EXERCISE REQUIREMENTS: From the entries below, pull out each line where "dropdown" appears.

========

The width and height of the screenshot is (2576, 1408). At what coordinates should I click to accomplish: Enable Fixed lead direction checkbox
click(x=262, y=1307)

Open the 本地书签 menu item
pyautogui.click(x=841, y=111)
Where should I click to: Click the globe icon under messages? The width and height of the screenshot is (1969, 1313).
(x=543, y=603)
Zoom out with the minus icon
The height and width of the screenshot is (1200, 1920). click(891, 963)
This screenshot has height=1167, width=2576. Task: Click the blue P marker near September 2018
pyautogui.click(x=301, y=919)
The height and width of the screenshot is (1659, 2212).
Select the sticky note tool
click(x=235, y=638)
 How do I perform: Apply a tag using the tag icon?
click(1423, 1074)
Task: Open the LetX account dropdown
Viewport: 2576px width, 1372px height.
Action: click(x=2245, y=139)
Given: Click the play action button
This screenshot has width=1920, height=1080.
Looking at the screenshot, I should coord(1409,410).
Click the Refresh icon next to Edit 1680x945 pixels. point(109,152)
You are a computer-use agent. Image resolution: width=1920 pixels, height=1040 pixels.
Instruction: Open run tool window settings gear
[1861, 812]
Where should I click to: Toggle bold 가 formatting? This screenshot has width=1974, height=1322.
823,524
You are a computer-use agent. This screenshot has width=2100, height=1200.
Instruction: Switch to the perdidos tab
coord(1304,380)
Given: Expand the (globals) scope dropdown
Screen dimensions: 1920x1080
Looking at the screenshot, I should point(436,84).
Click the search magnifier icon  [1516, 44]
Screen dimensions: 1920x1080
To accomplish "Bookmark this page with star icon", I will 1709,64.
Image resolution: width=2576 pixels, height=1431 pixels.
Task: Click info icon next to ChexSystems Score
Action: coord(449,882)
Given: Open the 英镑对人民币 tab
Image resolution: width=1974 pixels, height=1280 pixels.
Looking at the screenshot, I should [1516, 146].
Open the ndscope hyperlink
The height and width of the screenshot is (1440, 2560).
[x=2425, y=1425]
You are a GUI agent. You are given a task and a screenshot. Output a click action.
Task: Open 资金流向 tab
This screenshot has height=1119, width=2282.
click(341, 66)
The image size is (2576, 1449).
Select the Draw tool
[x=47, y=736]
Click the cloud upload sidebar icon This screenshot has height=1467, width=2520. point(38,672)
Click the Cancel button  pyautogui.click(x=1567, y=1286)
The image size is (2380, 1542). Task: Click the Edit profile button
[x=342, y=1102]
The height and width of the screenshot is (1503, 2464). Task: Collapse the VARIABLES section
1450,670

========

RESULT BELOW:
Task: Open the LetX account dropdown
Given: Expand the (globals) scope dropdown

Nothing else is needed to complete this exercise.